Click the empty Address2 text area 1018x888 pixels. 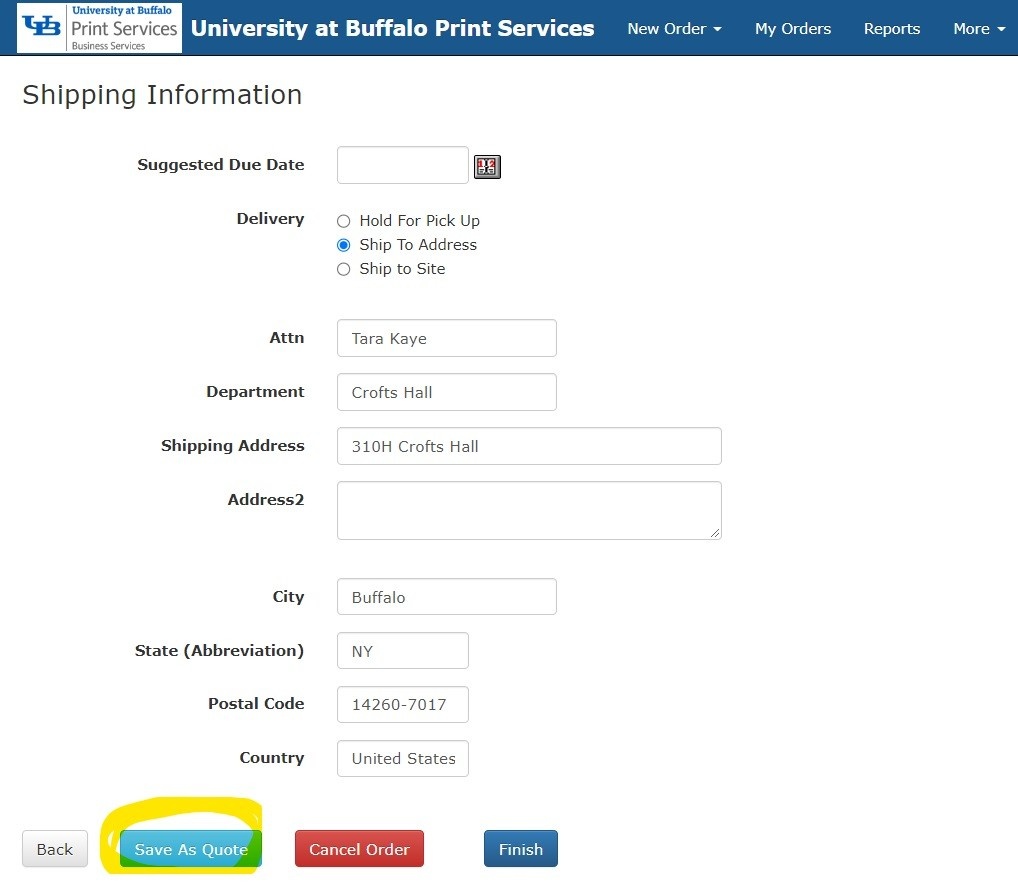528,510
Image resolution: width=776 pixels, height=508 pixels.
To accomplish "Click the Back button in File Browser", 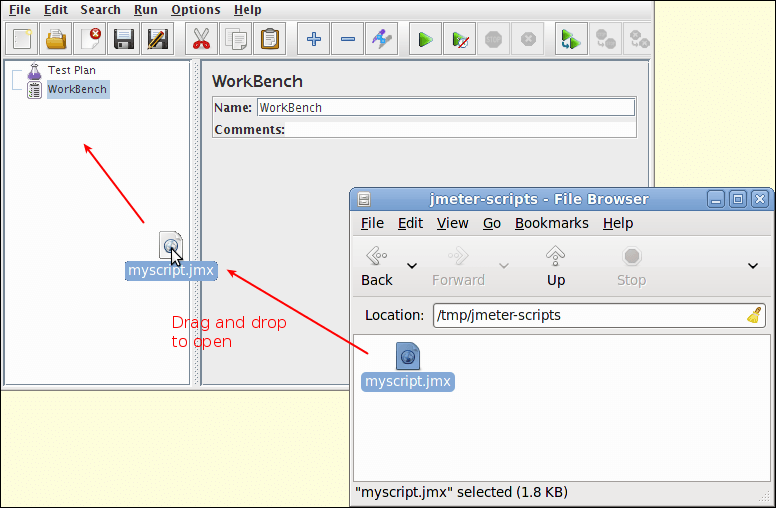I will tap(377, 266).
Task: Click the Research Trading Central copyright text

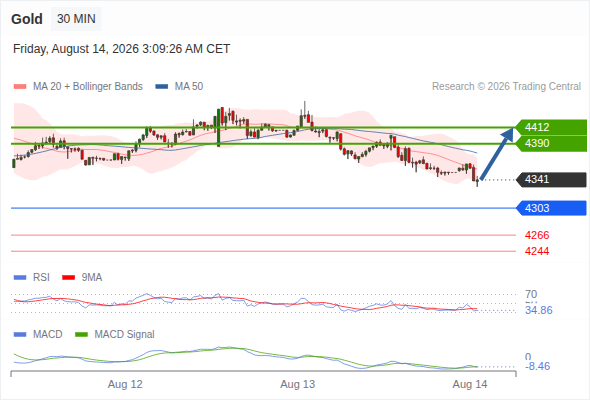Action: [x=506, y=87]
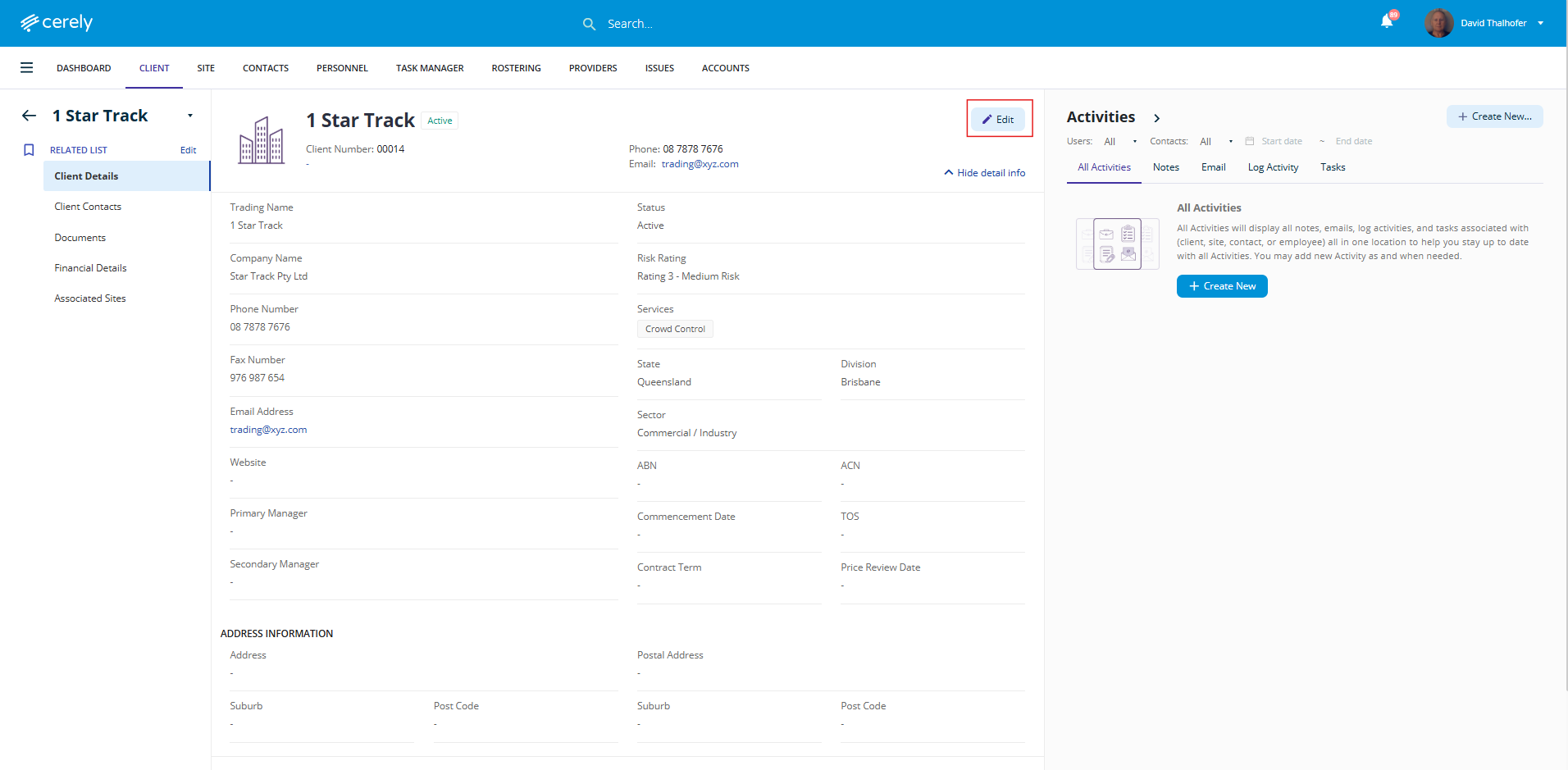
***
Copy the material above word for word, from the line containing "Task: Click the" through the end of the material, including that first line, and leave the pictures out.

Task: Click the Research Trading Central copyright text

Action: [x=506, y=87]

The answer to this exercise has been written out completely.